Based on this one meal, I couldn't really conclude that Dollarama eating is actually bad for you. Take a look at the numbers on the following table and you'll see the totals for everything I ate (except the fruit salad: the number on the table is just for half a cup, not a whole can).


Protein Calories Fat Saturated Fat Trans Fat Sodium Fibre Sugar Vit A Vit C Calcium Iron
Puritan Beef Stew
7 210 13 6 1 900 1 3 15% 4% 0% 8%
Pecos Bill's Jerky
11 70 0.4 0.2 0 570 0 5 2% 0% 0% 10%
Primo Mixed Beans
8 130 1 0.3 0 430 7 1 0% 0% 4% 10%
Garden Patch Peas
4 60 0 0 0 260 4 3 6% 15% 2% 6%
Loretta Instant Potatoes
6 240 0 0 0 75 6 0 0% 0% 0% 0%
Fruitropic Fruit Salad
0 80 0 0 0 0 1 19 0% 20% 0% 0%














Totals
36 790 14.4 6.5 1 2235 19 31 23% 39% 6% 34%
It looks like most of the nutritional bases are fairly well-covered. I'm large enough to handle a 2000 calorie diet, so 800 calories for one dinner isn't too crazy. 36 grams of protein is also a good amount, probably more than enough. I could handle about 60-70 grams of fat in one day so 14.4 isn't much at all. Saturated fat is a bit more of an issue. The less of that you get, the better, and you'll definitely want less than 20 grams in a day. Likewise, I'd prefer no trans fat at all. Sodium is clearly the worst offender: over 2000 mg for one meal is insane, considering that's more than you would (ideally) want to eat in an entire day. I may have managed to wash some of that away before eating, but who knows for sure? And there's no telling how much nutrition was also rinsed off in the process. The other numbers are in a pretty acceptable range. The fruit salad accounts for a bit too much sugar. The iron also seems a bit low, considering I ate two different kinds of beef in one meal. A few dark green vegetables might've helped that out, but there didn't seem to be any. Overall, this doesn't look too bad. You could easily do much worse. Eat one steak dinner in a restaurant, for example, and you could easily get 30-40 grams of fat (much of it saturated), over 1000 calories and nearly as much sodium.
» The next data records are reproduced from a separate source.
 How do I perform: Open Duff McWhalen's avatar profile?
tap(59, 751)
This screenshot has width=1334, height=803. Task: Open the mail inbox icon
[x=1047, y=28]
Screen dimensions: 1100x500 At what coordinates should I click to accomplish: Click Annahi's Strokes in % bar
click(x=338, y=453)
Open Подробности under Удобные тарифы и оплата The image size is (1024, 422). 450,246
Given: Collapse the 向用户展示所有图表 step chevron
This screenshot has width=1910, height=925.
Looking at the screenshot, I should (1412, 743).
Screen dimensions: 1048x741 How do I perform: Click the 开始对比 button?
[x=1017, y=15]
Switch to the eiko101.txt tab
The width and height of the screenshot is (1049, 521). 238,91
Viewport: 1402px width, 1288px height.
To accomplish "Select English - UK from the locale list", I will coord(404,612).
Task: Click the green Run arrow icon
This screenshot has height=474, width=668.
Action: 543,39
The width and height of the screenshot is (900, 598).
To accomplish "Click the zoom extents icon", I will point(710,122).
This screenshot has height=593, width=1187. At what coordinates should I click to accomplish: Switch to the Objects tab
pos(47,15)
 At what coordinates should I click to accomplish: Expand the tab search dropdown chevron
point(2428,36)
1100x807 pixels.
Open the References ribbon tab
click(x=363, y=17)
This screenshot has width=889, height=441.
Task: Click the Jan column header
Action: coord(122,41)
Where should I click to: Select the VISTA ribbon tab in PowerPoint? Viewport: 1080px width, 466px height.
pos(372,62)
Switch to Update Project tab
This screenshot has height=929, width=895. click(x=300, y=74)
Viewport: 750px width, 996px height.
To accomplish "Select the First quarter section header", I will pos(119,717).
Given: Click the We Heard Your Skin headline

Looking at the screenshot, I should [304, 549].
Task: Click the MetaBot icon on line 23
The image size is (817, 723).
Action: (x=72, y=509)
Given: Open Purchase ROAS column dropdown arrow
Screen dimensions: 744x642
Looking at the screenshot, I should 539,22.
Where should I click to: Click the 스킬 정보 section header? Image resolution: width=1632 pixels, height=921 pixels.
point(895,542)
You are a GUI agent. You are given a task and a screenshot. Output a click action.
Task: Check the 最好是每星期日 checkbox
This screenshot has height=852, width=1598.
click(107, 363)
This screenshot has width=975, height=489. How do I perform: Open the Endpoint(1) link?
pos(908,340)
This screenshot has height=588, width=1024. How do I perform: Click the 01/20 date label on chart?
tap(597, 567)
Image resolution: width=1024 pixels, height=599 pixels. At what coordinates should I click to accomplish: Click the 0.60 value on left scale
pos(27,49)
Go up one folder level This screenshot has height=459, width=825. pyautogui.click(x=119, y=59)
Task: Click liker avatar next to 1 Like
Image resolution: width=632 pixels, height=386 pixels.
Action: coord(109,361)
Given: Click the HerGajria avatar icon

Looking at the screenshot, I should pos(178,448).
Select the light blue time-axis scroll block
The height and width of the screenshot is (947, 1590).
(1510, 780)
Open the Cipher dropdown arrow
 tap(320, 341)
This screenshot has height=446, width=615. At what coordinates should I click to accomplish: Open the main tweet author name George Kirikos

And you'd probably be paying eight times as much money for it too. Speaking of which...

The Value:

But wait... aren't we forgetting something? Isn't the whole point of Dollarama that it's...well...cheap? Ostensibly, it is: every item I bought was only $1, and there was plenty of food. In fact, the six items I bought would easily be enough for two meals (or five meals, if you're talking about the potatoes). So cut that big $6 total in half and the actual cost was a paltry $3 per meal. Not too shabby. There's just one problem: we're really only eating canned food. So it'd better be cheap. Shop around, and you'll discover you can get a whole pound of nice fresh apples for a dollar, or even less. And they would pack a much greater nutritional punch than a can of sugary canned fruits (guavas or not)! Likewise, potatoes are extremely cheap, plentiful and versatile to prepare, so there's not much point buying dried potatoes, unless you hate waiting and love measuring. The expensive part of most dinners is the protein, and Dollarama didn't really excel in that area either. The beef jerky was slightly cheaper than other stores, the beef stew was a nutritional disaster and the beans... well, beans are a healthy choice, but they're also always cheap. So is Dollarama dining a great value? Not really. At least, not that I've seen so far.

So that's it for this week. Stay tuned for more insights into the exciting world of Dollarama grocery shopping.


2 comments:

  1. Oh god, I hope you still have an email linked up with this blog since this is like 6 years old.

    Seriously, I would love to see you do this and blog like 1 dollarama meal a week and compare it to say the safeway brand of a similar product. Like for the first soup thing you have in this blog post, compare it to like Campbells chunky soup or something!!